Financial New Year’s Resolutions from Foresters Friendly Society
Thursday, December 12, 2013
It's time to put the festive frivolities behind us! You may have over-indulged, eaten a little too much and had a drink (or two) too many, but rather than confronting your feelings of guilt and ill-health by undertaking a number of usually short-lived New Year's resolutions, Foresters Friendly Society suggests embarking on a number of financially focused resolutions that will be of longer-term benefit both to you and your family.
- Become more financially aware
Instead of browsing Facebook or scouring YouTube, spend ten minutes each day reading the business news and the personal finance pages of the national newspapers. An understanding of financial products is of real benefit - for example, looking beyond a high street bank for savings gives you more competitive options and could help to make you more financially secure. A better awareness of the options available will also help when it comes to renewing things such as insurance.

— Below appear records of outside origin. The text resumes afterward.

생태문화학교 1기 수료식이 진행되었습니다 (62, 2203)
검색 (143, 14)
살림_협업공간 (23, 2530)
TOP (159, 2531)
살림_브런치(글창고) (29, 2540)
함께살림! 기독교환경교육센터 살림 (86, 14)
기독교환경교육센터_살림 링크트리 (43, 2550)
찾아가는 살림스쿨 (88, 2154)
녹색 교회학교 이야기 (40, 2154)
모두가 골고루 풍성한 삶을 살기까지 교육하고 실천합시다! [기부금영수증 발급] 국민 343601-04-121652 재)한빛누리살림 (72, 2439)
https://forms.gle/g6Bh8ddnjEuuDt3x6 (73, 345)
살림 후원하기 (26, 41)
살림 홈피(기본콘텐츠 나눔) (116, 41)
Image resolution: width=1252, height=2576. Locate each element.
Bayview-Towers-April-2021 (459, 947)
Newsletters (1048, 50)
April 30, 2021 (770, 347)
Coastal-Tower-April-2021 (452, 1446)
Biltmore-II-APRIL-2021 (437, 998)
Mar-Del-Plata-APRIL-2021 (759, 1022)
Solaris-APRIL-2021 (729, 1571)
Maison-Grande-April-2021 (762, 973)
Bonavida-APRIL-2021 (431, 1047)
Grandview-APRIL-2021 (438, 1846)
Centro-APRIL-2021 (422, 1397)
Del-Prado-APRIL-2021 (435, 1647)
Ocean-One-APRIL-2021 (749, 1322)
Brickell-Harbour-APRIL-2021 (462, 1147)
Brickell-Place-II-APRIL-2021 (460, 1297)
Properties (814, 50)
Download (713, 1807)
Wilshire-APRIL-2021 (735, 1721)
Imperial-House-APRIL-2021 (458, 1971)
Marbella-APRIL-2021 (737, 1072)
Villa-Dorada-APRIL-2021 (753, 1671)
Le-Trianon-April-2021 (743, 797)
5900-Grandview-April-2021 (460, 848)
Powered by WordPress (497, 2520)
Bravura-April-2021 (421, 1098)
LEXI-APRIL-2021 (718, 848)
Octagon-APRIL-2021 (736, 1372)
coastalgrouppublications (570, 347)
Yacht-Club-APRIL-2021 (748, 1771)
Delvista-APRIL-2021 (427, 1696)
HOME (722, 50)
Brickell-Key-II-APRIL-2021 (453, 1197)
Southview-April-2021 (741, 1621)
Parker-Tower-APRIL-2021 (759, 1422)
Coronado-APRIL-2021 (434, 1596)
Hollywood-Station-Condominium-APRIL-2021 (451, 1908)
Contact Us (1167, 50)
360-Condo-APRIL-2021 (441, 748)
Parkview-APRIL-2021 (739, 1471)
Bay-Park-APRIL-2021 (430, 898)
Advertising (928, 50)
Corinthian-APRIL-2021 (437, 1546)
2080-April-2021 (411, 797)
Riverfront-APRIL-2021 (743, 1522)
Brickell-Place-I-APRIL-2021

- Start saving for the future
The simple fact is the sooner you begin saving, the more you will have when it comes to retirement. Foresters Friendly Society offers a range of mid to long-term tax-efficient savings plans such as a Stocks & Shares ISA or the Tax Exempt Savings Plan, both of which allow savers to put away a little and often.
Tax rules may change and will depend on your individual circumstances. You may not get back the full amount invested in the Stocks & Shares ISA depending on the conditions at withdrawal.
- Organise your savings and investments
For those further down the career path and who have worked at more than one company, it's quite possible you will have a number of pension plans scattered amongst previous employers. It's important to not lose sight of each of these savings pots as collectively it may be add up to a good sized sum towards your retirement.
Keeping a diary of all your outgoings is an easy way of staying on top of your household budget and cutting out unnecessary costs. Your diary should include:
- A review of monthly bills - make sure you only pay for what you use. This applies for monthly television bills or bank charges;
- Shopping lists - we each throw-out £500 of food each year*. Make a list to avoid unnecessary purchases and try not to be swayed by the 'buy one get one free' offers;
- Ad-hoc expenditure - the cost of that daily take-away coffee will become apparent if you keep a note of it.
Credit cards are a convenient way of paying for goods but the interest charges are expensive so it's important to clear the balance each month. If you can't manage this, it may be worth considering other low cost loan options.
There are many options to consider when setting your financial New Year's resolutions, but by investing a small amount of time you could start the New Year on a positive note.